** Data section **
Start of Block

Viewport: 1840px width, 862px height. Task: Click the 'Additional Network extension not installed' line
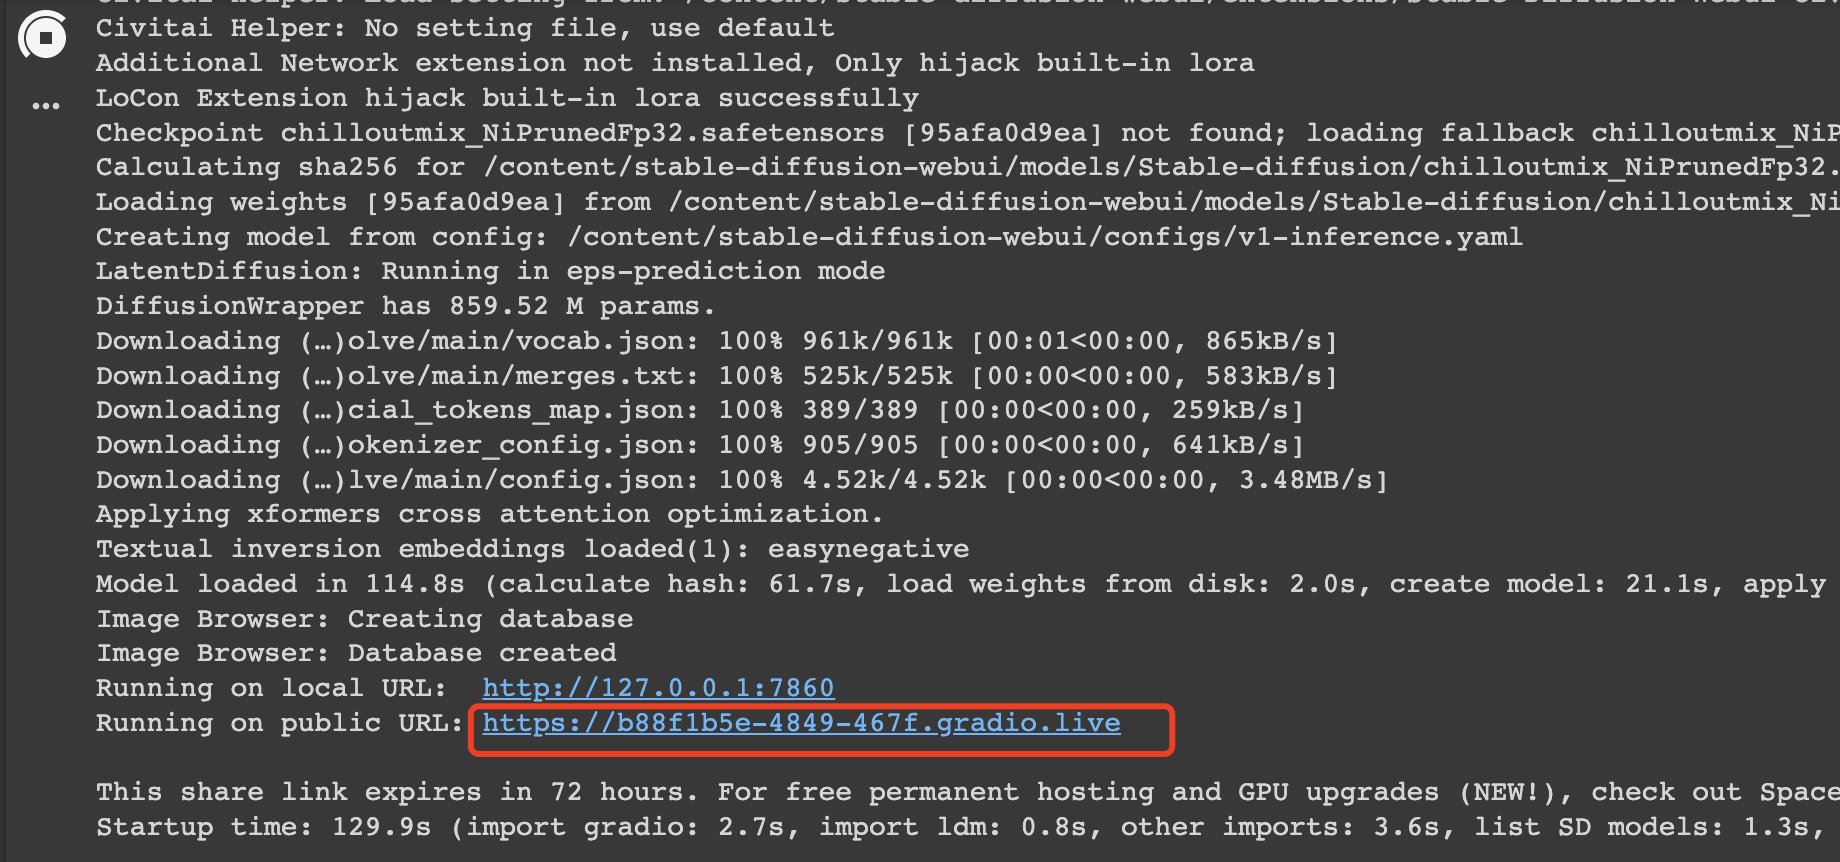[x=675, y=63]
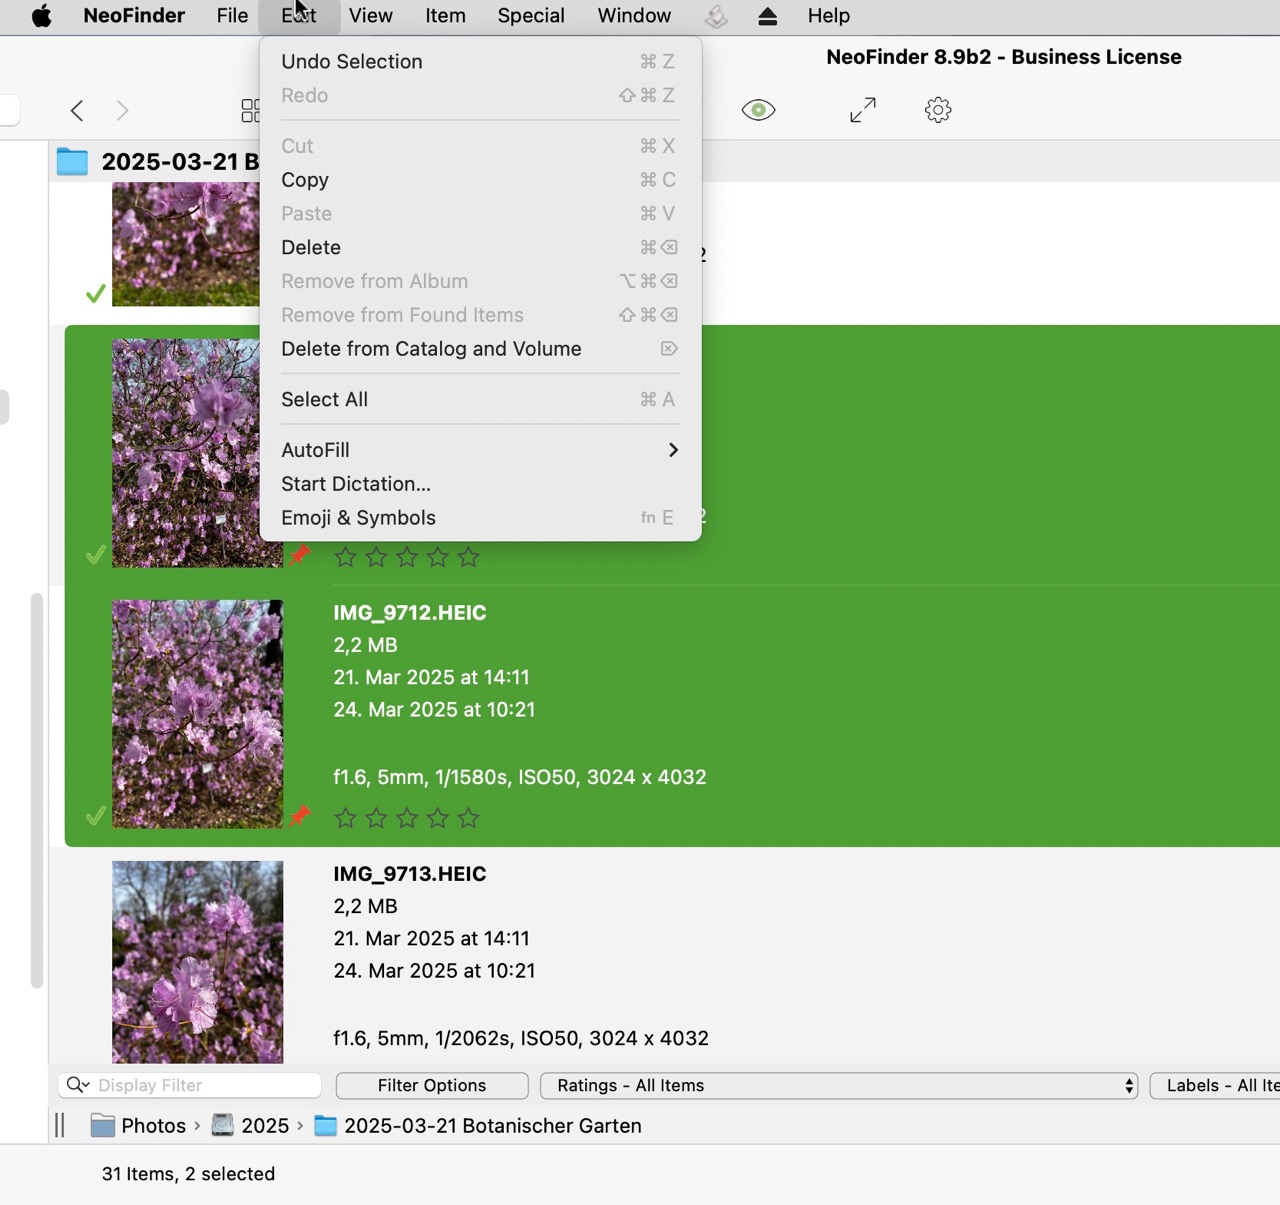Select the IMG_9713.HEIC thumbnail
Image resolution: width=1280 pixels, height=1205 pixels.
click(197, 960)
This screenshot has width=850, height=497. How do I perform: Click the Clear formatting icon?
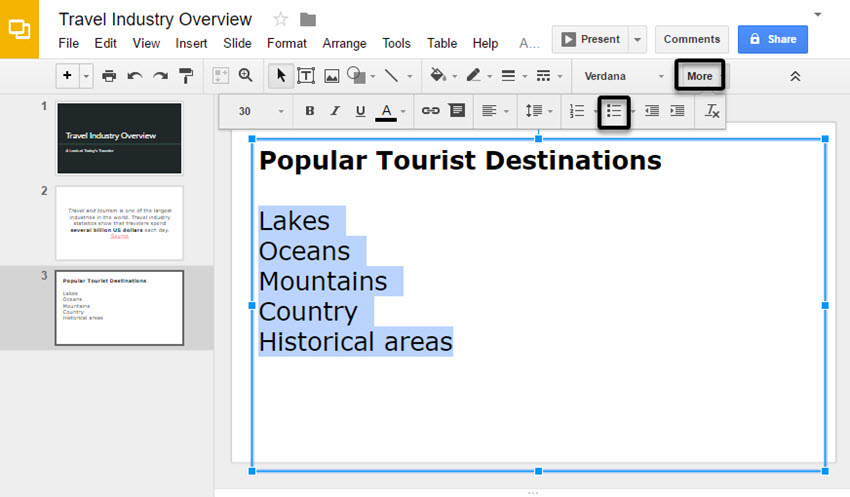click(712, 111)
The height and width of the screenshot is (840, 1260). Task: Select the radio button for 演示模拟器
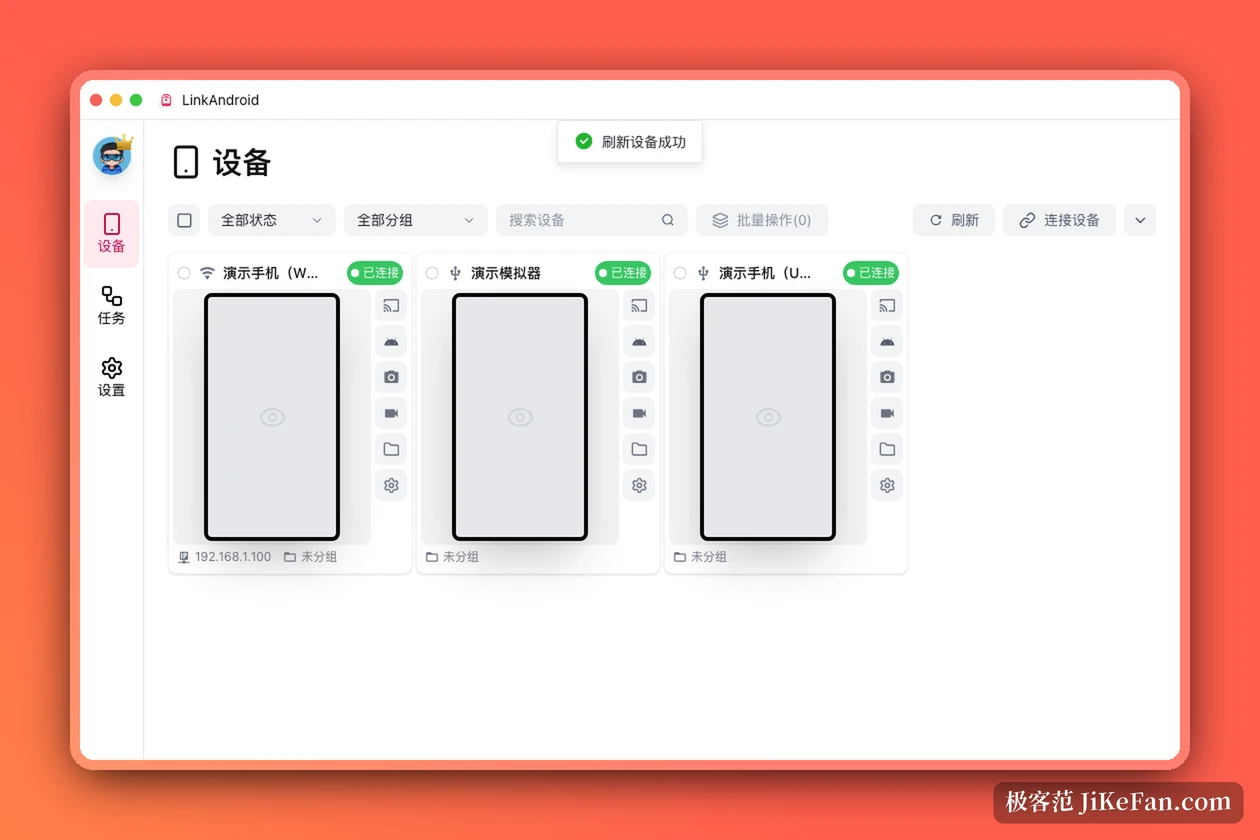[432, 273]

End of Block

** The task **
When copying the records, reproduce every entry exactly and omit all pictures.

** Result of the task **
Viewport: 1840px width, 862px height. Task: Click the 'Additional Network extension not installed' line
[x=675, y=63]
Select the IMG_9713.HEIC thumbnail
Image resolution: width=1280 pixels, height=1205 pixels.
click(197, 960)
This screenshot has width=850, height=497. How do I perform: Click the Clear formatting icon?
click(712, 111)
The height and width of the screenshot is (840, 1260). Task: Select the radio button for 演示模拟器
[432, 273]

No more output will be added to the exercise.